In the first chapter, we show that scene sketches are inherently “partial”: (i) they may omit certain objects from the corresponding photo due to subjective interpretation, or (ii) they contain significant empty (white) regions due to object-level abstraction. We solve this by advocating a cross-modal set-based approach using optimal transport and a intra-modal weighted adjacency matrices, to yield robust performance to partial scene sketches.

Second, we introduce FS-COCO, the first freehand scene sketch dataset consisting of 10,000 vector sketches by 100 non-expert individuals. Each sketch is accompanied by a text description from the same participant, along with corresponding photos from the MS-COCO dataset.

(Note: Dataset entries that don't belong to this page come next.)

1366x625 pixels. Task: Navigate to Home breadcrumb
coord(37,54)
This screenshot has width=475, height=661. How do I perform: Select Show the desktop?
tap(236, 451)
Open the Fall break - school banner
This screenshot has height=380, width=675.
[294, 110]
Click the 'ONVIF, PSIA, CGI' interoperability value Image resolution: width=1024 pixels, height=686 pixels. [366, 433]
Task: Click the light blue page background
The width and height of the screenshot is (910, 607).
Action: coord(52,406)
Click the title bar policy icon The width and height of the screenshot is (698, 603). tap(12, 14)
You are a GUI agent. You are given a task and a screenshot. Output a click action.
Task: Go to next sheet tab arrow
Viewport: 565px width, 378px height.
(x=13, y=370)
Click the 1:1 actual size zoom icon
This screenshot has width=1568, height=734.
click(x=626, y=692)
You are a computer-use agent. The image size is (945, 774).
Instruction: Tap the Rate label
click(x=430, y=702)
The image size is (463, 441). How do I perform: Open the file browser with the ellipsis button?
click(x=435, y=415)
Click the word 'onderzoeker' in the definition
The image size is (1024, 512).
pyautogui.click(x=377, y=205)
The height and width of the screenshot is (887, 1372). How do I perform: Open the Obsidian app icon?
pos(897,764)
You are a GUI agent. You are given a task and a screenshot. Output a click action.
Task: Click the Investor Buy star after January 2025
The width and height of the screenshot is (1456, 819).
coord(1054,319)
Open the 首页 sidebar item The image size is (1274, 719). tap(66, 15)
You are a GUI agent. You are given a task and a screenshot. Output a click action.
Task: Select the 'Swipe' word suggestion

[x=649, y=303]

Third, we cultivate the expressiveness of sketches for the fundamental task of object detection. Our framework enables instance-aware detection, such as detecting a specific “zebra” within a herd, and part-aware detection, focusing on the desired part of an object, like the “head” of a “zebra”.

Finally, we complete the SceneTrilogy by integrating sketch, photo, and text representations into a flexible three-way embedding. This embedding supports “optionality” across two dimensions: (i) across modalities -- allowing any combination of modalities to serve as a query for downstream tasks, and (ii) across tasks -- enabling the embedding to be used for both discriminative tasks (e.g., retrieval) and generative tasks (e.g., captioning).